EXERCISE DETAILS: Output every line of the rows below as a JSON list of strings, one string per line. Skip blank lines and leave the pictures out.

[Stored items]
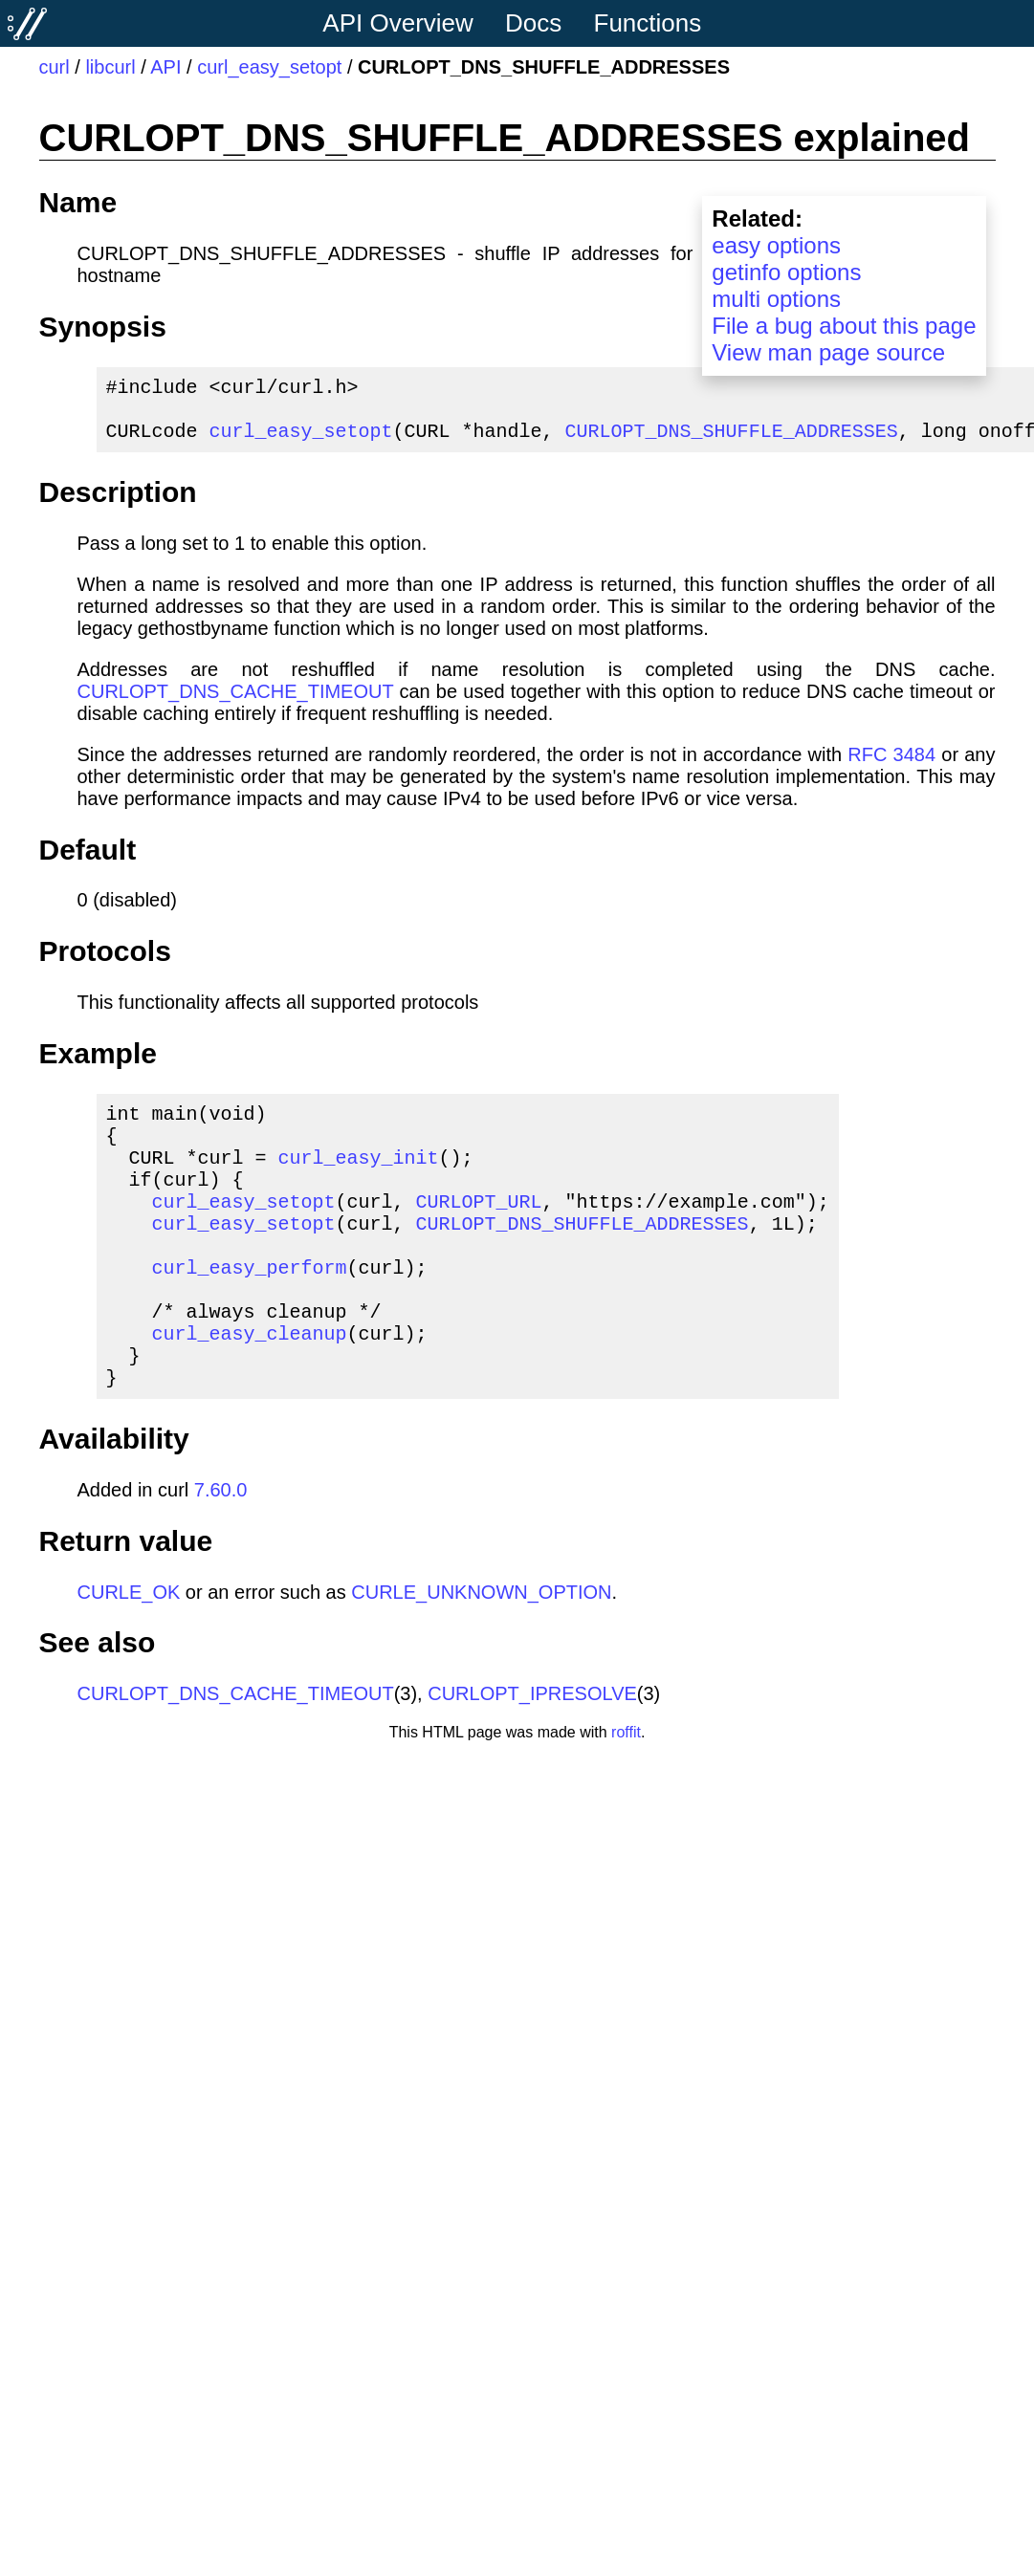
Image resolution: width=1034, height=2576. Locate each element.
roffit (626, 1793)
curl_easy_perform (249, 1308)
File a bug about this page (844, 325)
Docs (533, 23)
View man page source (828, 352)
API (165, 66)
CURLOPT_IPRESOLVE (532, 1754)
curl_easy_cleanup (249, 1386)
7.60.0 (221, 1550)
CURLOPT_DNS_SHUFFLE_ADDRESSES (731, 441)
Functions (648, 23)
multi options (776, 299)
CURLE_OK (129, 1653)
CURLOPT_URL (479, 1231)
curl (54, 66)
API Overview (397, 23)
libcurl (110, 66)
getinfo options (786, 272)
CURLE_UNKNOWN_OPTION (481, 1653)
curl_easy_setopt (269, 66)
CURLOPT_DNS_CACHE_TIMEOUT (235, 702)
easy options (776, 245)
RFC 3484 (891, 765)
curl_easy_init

EXERCISE SOLUTION:
[
  "Image resolution: width=1034, height=2576. Locate each element.",
  "roffit (626, 1793)",
  "curl_easy_perform (249, 1308)",
  "File a bug about this page (844, 325)",
  "Docs (533, 23)",
  "View man page source (828, 352)",
  "API (165, 66)",
  "CURLOPT_IPRESOLVE (532, 1754)",
  "curl_easy_cleanup (249, 1386)",
  "7.60.0 (221, 1550)",
  "CURLOPT_DNS_SHUFFLE_ADDRESSES (731, 441)",
  "Functions (648, 23)",
  "multi options (776, 299)",
  "CURLE_OK (129, 1653)",
  "CURLOPT_URL (479, 1231)",
  "curl (54, 66)",
  "API Overview (397, 23)",
  "libcurl (110, 66)",
  "getinfo options (786, 272)",
  "CURLE_UNKNOWN_OPTION (481, 1653)",
  "curl_easy_setopt (269, 66)",
  "CURLOPT_DNS_CACHE_TIMEOUT (235, 702)",
  "easy options (776, 245)",
  "RFC 3484 (891, 765)",
  "curl_easy_init"
]